Edgar Sotelo, a long-time resident of the Shirley Community in Hopkins County, is receiving increasing recognition in art circles across the state. About 20 of Sotelo’s Western paintings remain on display in a one-man show through January 2019 at the American Quarter Horse Association Hall of Fame and Museum in Amarillo. And this is not his first display at the AQHA Headquarters. He has been the featured artist in their annual “America’s Horse in Art” project since it’s inception a few years ago. Back in 2015, he was invited to hold a solo show at the National Ranching Heritage Center in Lubbock. Now, Sotelo’s talent is being recognized in another field of painting.

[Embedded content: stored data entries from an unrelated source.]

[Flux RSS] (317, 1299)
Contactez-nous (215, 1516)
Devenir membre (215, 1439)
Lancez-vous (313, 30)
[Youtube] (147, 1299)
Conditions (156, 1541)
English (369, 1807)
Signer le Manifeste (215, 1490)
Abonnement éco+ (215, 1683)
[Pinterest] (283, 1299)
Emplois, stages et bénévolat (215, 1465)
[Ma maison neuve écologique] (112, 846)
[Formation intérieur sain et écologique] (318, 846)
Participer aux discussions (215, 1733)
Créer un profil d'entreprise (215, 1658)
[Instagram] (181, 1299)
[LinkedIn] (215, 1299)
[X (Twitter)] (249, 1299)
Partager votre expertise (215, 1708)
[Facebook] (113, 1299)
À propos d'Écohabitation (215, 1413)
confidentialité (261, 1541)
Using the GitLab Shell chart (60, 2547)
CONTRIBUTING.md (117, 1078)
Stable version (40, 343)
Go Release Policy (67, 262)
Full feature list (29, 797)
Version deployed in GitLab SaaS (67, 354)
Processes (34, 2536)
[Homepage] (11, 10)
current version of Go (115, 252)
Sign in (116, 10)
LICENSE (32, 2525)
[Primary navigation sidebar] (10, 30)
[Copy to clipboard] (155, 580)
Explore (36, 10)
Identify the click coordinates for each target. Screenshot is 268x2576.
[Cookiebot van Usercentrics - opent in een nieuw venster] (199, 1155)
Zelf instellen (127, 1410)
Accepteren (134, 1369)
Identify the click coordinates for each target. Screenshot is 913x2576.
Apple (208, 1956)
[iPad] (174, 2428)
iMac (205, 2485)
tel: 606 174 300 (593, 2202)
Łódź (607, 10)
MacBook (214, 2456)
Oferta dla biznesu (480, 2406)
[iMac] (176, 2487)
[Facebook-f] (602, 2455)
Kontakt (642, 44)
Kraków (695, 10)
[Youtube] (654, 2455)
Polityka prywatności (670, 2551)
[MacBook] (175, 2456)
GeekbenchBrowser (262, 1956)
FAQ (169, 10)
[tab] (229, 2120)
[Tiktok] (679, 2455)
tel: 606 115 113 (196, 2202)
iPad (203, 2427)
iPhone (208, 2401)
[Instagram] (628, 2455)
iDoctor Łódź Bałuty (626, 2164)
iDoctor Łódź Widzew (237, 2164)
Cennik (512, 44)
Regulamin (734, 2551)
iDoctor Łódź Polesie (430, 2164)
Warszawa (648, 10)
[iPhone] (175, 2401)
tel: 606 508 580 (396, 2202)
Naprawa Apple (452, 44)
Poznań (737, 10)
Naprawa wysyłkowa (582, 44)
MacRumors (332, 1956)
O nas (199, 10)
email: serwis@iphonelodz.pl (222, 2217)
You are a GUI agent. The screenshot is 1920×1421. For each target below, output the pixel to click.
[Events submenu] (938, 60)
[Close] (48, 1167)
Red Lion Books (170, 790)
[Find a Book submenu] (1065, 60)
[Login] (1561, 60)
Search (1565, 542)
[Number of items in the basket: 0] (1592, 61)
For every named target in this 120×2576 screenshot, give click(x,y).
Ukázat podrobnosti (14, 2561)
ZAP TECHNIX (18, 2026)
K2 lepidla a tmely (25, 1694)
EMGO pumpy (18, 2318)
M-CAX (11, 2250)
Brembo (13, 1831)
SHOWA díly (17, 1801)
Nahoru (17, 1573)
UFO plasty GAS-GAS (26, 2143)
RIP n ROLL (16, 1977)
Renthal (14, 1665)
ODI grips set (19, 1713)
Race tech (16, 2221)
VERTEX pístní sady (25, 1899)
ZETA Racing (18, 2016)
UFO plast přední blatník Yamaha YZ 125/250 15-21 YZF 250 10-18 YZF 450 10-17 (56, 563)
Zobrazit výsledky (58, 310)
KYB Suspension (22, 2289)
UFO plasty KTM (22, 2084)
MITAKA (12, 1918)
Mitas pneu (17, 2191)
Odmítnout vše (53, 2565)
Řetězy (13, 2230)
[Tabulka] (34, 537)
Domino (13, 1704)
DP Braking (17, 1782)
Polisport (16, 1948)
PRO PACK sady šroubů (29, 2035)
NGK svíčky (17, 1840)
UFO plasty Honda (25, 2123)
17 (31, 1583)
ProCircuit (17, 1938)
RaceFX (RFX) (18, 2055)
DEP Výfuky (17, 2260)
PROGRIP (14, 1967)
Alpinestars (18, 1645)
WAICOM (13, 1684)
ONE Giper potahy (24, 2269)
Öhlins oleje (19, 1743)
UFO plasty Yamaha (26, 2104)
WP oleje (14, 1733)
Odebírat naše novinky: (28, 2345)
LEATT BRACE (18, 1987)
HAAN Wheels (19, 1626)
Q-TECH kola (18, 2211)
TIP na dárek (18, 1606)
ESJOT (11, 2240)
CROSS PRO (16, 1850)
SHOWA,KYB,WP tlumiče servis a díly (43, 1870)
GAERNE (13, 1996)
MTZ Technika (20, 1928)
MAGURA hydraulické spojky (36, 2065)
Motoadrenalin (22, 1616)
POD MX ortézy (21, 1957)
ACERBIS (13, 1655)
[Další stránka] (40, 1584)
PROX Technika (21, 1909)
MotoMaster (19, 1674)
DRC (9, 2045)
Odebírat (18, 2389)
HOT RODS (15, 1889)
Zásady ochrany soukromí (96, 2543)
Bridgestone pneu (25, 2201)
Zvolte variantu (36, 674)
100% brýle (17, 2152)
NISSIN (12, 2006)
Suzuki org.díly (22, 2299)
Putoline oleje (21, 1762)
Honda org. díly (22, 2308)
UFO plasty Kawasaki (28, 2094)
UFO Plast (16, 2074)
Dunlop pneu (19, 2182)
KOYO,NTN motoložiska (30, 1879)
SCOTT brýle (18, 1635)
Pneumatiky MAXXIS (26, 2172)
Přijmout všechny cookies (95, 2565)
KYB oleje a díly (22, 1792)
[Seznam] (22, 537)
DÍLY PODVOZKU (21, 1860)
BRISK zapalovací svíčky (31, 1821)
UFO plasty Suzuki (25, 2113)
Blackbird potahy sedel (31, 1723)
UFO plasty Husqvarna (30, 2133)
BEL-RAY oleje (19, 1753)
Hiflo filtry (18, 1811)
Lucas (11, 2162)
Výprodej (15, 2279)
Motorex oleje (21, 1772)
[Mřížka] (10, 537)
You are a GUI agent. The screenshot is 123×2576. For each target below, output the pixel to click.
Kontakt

Starting January 17, several of his newest oil-on-canvas works featuring African animals will be on display during the Dallas Safari Club’s annual Expo. The Expo is being held at the Kay Bailey Hutchison Convention Center. His work is also featured in print; as a featured artist in Cowboys and Indians magazine, and in the 2018 Texas A and M University Press publication “Horses in the American West”. Locally, you can get a glimpse of Sotelo art inside the Connally Street Gallery in downtown Sulphur Springs.
Originally from Durango, Mexico, Edgar Sotelo was born into a family of artists that went back back four generations. His first memory of art was an early one, of sketching horses, cowboys and Indians while his dad worked nearby. Today, his wife, Michelle Sotelo, trains horses on their farm and their daughters are on their way to becoming a fifth generation of artists.